Agar hal ini dipahami, maka penting bagi kita untuk menelaah Putusan Mahkamah Konstitusi No. 91/PUU-XVIII/2020, di mana Mahkamah mengartikan meaningful participation dengan kriteria pertama, hak masyarakat untuk didengarkan pendapatnya.
Kedua, hak masyarakat untuk dipertimbangkan pendapatnya. Dan ketiga, hak masyarakat untuk mendapatkan penjelasan atau jawaban atas pendapat yang diberikan.
Sebelumnya Pemerintah dan DPR juga telah mengeluarkan UU No. 13 Tahun 2022 tentang Perubahan Kedua atas Undang-Undang Nomor 12 Tahun 2011 tentang Pembentukan Peraturan Perundang-Undangan yang mengakui model omnibus law.
Langkah ini sebagai bentuk ketaatan Pemerintah dan Parlemen atas Putusan Mahkamah Konstitusi Nomor 91/PUU-XVIII/2020 itu.
Revisi Undang-Undang Nomor 12 Tahun 2011 tentang Pembentukan Peraturan Perundang-undangan (UU PPP), juga merupakan langkah progresif untuk mengatasi obesitas dan tumpang tindih regulasi.
Dilansir dari www.dpr.go.id, pada 2022 di negeri ini ada setidaknya 42.996 regulasi, dengan rincian, peraturan pusat sebanyak 8.414, peraturan menteri 14.453, peraturan lembaga pemerintah nonkementerian 4.164, dan peraturan daerah 15.965 regulasi.
Data ini menunjukan bahwa obesitas tertinggi ada pada peraturan daerah dan peraturan menteri. Fakta ini mengharuskan kita mengubah secara progresif metode pembentukan hukum itu sendiri yang berbasis pada UU PPP.

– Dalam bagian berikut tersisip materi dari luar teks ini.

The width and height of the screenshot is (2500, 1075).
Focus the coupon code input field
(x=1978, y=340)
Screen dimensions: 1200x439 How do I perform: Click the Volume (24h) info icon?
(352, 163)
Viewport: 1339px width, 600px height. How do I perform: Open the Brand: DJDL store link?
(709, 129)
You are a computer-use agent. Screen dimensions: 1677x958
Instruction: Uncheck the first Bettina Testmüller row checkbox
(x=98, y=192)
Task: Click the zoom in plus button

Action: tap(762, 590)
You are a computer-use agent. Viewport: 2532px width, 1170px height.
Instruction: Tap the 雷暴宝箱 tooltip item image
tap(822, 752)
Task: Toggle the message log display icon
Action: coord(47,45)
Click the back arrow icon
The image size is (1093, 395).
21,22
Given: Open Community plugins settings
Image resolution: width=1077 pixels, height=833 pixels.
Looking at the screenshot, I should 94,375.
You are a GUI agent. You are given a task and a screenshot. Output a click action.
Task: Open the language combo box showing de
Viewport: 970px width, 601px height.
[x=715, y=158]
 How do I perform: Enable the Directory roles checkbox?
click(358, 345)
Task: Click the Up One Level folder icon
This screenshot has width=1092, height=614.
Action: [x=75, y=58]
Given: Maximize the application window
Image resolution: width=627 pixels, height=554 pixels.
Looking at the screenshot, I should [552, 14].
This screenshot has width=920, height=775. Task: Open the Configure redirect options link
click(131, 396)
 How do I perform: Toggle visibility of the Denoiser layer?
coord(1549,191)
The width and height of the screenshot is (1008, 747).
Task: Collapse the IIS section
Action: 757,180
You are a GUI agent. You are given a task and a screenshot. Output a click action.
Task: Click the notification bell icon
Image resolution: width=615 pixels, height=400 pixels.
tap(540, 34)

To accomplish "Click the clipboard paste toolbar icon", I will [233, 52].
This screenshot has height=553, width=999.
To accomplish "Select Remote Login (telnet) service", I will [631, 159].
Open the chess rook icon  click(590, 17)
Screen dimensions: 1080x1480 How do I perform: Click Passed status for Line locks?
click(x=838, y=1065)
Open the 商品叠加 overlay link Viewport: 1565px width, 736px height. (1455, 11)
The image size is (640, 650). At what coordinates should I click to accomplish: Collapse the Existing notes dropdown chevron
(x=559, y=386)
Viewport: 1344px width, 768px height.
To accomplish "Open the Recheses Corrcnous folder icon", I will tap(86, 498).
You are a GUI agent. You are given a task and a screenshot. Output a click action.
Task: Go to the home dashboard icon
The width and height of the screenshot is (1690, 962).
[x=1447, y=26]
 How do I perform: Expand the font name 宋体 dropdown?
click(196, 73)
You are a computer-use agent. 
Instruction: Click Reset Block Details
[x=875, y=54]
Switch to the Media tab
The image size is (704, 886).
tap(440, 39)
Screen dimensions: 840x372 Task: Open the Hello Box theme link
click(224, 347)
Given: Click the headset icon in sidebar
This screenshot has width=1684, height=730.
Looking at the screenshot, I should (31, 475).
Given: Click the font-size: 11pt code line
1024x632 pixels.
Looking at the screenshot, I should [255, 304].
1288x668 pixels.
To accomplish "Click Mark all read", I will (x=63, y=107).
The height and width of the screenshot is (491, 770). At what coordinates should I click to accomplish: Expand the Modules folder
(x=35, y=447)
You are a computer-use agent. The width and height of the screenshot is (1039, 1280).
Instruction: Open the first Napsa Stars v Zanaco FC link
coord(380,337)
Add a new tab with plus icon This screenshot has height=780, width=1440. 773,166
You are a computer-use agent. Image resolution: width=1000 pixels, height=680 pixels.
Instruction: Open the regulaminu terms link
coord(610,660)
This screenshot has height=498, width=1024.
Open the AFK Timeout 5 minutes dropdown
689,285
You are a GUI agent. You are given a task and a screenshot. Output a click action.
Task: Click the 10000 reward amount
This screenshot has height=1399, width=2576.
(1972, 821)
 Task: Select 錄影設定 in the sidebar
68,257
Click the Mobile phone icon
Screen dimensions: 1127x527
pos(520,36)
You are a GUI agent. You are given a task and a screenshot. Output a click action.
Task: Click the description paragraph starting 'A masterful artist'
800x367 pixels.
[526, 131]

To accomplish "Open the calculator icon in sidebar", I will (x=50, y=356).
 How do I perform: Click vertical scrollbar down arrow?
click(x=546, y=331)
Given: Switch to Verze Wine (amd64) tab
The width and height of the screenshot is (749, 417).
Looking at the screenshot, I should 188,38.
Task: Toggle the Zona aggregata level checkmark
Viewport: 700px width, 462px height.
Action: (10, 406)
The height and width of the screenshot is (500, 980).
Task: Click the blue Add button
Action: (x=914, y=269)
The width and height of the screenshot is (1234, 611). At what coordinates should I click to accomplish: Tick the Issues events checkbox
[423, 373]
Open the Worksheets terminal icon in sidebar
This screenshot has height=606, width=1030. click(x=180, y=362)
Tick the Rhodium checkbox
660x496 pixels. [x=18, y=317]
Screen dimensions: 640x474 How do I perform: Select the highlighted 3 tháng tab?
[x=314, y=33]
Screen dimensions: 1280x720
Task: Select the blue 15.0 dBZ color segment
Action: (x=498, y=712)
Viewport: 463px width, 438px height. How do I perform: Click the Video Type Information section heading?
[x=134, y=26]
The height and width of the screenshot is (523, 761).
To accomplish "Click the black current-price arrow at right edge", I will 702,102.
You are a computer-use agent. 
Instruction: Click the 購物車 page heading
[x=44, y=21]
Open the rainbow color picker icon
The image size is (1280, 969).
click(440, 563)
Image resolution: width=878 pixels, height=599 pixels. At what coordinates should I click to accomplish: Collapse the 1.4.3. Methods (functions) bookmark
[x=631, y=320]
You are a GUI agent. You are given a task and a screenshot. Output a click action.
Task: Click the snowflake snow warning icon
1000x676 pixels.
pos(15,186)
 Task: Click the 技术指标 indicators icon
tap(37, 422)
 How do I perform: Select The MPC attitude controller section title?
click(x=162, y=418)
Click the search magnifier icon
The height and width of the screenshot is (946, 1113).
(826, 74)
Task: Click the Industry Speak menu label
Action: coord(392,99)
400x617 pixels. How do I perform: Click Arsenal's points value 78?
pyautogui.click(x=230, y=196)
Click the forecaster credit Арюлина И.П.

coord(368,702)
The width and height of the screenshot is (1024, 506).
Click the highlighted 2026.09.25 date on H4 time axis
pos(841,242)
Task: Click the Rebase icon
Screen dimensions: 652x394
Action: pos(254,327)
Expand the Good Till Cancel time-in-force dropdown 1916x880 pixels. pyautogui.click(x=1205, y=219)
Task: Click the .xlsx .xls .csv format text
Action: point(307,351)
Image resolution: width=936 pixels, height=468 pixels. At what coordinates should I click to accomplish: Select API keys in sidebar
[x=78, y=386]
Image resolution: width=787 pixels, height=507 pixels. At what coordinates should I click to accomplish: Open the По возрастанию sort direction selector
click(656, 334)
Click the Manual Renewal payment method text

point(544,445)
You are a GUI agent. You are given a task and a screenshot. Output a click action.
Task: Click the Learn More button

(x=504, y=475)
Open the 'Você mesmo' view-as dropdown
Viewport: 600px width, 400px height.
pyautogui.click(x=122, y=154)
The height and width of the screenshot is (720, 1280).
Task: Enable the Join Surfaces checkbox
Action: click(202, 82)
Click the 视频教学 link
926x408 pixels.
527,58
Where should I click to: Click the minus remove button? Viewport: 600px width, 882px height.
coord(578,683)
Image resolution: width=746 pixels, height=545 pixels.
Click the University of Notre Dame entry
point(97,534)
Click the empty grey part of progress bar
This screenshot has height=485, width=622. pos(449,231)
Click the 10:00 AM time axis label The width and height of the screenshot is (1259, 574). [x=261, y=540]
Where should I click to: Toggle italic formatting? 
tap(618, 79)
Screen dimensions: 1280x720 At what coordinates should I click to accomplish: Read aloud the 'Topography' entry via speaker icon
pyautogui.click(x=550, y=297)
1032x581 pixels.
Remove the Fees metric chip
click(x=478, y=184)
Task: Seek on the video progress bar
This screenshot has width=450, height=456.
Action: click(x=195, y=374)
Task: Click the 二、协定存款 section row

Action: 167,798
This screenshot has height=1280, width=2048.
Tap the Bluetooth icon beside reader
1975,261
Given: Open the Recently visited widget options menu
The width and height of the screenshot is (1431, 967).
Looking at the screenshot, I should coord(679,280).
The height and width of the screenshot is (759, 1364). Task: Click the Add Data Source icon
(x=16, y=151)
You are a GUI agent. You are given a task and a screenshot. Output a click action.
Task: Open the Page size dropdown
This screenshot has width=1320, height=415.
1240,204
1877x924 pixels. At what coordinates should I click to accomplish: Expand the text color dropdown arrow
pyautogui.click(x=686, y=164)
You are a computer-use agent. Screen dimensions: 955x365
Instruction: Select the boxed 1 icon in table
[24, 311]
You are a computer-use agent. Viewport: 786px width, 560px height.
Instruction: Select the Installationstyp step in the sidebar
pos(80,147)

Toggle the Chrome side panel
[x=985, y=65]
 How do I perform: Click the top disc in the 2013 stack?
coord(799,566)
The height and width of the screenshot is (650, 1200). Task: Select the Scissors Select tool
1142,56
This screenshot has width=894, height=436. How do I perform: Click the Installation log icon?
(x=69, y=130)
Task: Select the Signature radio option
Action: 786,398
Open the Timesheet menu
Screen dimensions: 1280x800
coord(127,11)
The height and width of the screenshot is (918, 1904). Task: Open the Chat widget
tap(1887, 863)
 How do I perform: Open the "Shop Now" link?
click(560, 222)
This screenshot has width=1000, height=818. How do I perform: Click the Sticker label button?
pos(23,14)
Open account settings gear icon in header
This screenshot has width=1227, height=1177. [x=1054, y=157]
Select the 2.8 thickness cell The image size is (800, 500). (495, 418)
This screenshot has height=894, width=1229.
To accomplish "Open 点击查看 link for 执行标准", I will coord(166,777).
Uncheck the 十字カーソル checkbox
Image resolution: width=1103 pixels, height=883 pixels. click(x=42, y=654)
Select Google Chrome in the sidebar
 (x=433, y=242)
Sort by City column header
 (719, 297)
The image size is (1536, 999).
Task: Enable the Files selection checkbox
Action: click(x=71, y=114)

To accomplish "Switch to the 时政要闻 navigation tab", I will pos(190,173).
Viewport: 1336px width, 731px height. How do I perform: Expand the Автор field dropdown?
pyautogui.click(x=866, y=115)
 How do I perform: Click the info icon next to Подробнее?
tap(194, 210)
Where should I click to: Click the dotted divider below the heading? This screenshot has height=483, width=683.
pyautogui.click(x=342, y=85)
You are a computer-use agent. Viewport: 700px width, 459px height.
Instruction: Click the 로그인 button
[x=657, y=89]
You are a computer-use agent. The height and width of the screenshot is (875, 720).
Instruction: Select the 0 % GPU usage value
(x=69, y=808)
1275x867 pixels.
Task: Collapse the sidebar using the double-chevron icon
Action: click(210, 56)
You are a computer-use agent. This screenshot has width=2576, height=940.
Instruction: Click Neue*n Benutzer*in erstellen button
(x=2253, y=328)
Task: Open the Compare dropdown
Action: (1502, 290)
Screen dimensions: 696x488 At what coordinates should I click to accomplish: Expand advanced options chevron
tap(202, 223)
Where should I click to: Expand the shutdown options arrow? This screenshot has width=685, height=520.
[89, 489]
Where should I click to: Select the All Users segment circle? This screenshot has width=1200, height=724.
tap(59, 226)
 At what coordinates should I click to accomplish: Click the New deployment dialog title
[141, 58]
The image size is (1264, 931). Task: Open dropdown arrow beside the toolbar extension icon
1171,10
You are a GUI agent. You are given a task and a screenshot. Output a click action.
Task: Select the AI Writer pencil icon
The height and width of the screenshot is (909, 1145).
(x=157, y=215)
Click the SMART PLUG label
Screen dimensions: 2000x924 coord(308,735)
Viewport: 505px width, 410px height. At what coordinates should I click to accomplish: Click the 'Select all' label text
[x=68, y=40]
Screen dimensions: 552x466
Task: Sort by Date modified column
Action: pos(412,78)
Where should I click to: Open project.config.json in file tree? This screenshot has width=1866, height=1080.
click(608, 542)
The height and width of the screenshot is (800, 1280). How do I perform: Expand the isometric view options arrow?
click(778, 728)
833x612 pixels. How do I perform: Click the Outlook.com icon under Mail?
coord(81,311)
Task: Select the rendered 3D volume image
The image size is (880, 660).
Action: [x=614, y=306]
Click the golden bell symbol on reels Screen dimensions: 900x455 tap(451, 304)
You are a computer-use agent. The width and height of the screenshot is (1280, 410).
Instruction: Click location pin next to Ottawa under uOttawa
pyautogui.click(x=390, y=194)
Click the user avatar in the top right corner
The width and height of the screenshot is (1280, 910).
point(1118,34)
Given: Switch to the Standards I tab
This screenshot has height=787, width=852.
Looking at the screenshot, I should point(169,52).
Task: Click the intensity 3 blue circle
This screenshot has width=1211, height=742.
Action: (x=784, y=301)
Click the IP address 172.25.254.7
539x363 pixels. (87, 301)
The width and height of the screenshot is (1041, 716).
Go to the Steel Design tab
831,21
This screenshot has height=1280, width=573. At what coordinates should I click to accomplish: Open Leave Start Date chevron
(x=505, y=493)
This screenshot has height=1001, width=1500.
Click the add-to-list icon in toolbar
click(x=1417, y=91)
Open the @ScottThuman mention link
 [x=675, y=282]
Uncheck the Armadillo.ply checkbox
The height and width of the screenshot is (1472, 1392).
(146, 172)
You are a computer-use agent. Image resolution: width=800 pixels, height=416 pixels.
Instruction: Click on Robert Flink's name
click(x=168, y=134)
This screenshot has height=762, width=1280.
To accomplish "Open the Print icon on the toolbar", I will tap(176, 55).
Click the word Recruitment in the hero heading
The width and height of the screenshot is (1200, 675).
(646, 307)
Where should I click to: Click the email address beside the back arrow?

Perlu dipahami, bahwa metode omnibus law diperlukan bukan hanya dalam pembentukan UU, tetapi juga peraturan pelaksana di bawahnya termasuk peraturan menteri dan peraturan daerah yang jumlahnya spektakuler itu.
Langkah yang dilakukan Pemerintah Presiden Joko Widodo pascapengundangan UU Cipta Kerja, adalah justru melakukan revisi berbagai regulasi di bawahnya dengan metode yang sama.
Perpu Cipta Kerja adalah langkah konkret Pemerintah dalam menindaklanjuti putusan uji formil Mahkamah Konstitusi Nomor 91/PUU-XVIII Tahun 2020 sesuai dengan kondisi nasional dan global saat ini. Perpu Cipta Kerja adalah langkah cepat pemberi kepastian hukum.
Di negara mana pun jalannya roda investasi dan berlangsungnya perekonomian, akan sangat tergantung pada kepastian hukum. Pelaku ekonomi akan nemilih negara yang berkepastian hukum itu.